Well, it’s been a while, hasn’t it? Contrary to what it may seem, I haven’t given up on this here blog. Rather, I let wedding planning (3 weeks to go!) and freelancing get the best of me and my time. I can’t say how much I admire bloggers who publish beautiful, entertaining, and consistent content, all while managing full-time jobs, families, and whole lot of other stuff. It’s no easy task, and one I haven’t quite mastered yet—but I will keep trying. Starting now.
I can hardly believe it, but it’s been eight months since I quit my job and went full-time freelance. It’s been a challenging and amazing experience thus far, and I couldn’t be happier. Every day brings something different, but in a nutshell, here are some pros and cons of this new career path I’ve chosen:
Pro: I make my own schedule. There’s no doubt about it: The flexibility of being a freelancer is amazing. Ultimately, I have to get my work done and put in tons of hours pitching, writing, editing, and networking. But how I arrange those hours is mostly up to me. I can sleep later in the morning and make up for it by working later into the night. I can go grocery shopping at 2PM when the Iines are nonexistent. I can go to master’s swimming practices at noon on Thursdays. I can take a Friday off if I plan ahead and front-load my work for the week. It’s nice.

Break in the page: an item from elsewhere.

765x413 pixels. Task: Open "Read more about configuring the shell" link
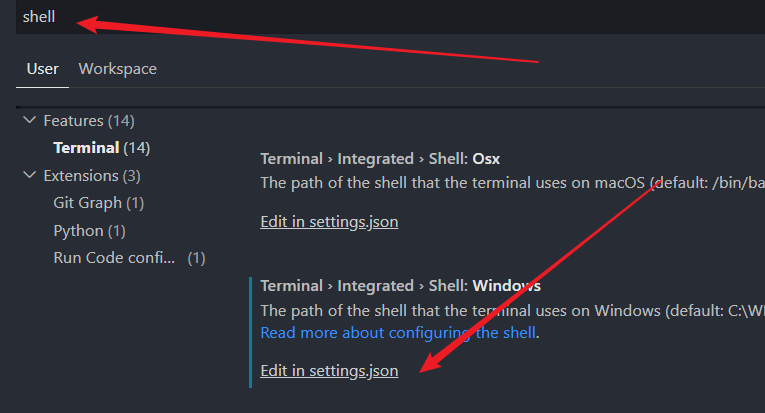[398, 333]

Con: No one keeps tabs on me but me. It’s certainly liberating being my own boss, but it also means the motivating, decision-making, and scheduling falls squarely on my shoulders. No one is going to tell me it’s a bad idea to take that Friday off. No one is going to tell me whether or not to accept an assignment, and how much I should get paid for it. No one is going make me sit down and send pitches until 5PM. And no one is going to stop me when I take on too many projects, or help me with the work when I’m scrambling to get them all done.
Pro: I get to change it up. Because I’m not tied to any one company or publication, I’m able to keep my work varied and explore all different opportunities. One day I may be writing an article about wedding planning, and the next I’m interviewing a singer on tour or researching beauty trends. Some days I write all day, while others are more editing-heavy. The variety keeps me motivated and inspired.
Con: I have to keep track of it all. Once upon a time, I completed one W9 and watched money appear in my bank account twice a month, and that was that. Not so much with freelancing. Every time I add a new company to my roster—even if just for a small, one-off project—I have to submit a new W9, and sign a new contract. I have an insane spreadsheet of all my assignments, and it’s up to me to adhere to the deadlines, send invoices (per each company’s guidelines) in a timely manner, and keep track of if and when the checks roll in. I’ll spare you any discussion of tax season.
Pro: I don’t have to leave home to work. I can wake up in the morning and five minutes later be sending emails on my computer while eating cereal, still in my pajamas—and I often do. If it’s freezing outside, I may just spend the whole work day in an oversized hoodie and slippers. And if it’s hot, I may throw on a bathing suit and bring my computer out to my back deck for simultaneous working and sunning. No commute necessary.
Con: I don’t have to leave home to work. Working from home is awesome, but it can also get lonely. Without the camaraderie of an office (and I had the best coworkers in my old office), it’s not unusual for me to go an entire workday without speaking out loud (or only speaking out loud to my cats, which is probably not better…). Though it’s easier for me to just sit down in my makeshift home office and get crackin, I sometimes make myself go to coffee shops, or buy lunch somewhere, just to get some human interaction.
Pro: Every dollar I make feels like success. I’m not saying I didn’t earn my salary when I was working for another company; I did, and I know everyone else does, too. But there’s an extra special sweetness to cashing my checks now, knowing each one of them is a direct result of something I did: an article I wrote, a blog post I edited, an idea I pitched. It feels good.
Con: There’s no such thing as paid time off. Or paid “lazy days,” for that matter. When I had a salary and I was having an off day—maybe I was up late the night before, maybe last week was insane and I was burnt out, or maybe it was the third Polar Vortex of the year and I was just over it—I could sometimes get away with slacking off just a tad, or doing the minimum for that day, and still get paid just the same. Sure, if I’m not on deadline, I can take some easy days for myself (Yes, I love what I’m doing, but there are days when even work I love is still just work)…it just directly affects my paycheck. Case in point: I’m taking a couple weeks off for my wedding in July, which means turning down some assignments, in turn minimizing my income for the month. If I want to make up that lost cash, I’m going to have to really hustle in August.
Pro: I’m doing what I want to do. Even on the days so busy I feel like pulling out my hair; even on the days so dead I feel like I’ve hit a wall; even when I’m agonizing over tough assignments; even when I go weeks without getting a check in the mail…it’s worth it, because I’m in the career I want, and doing something I love.
Fellow freelancers: Anything to add?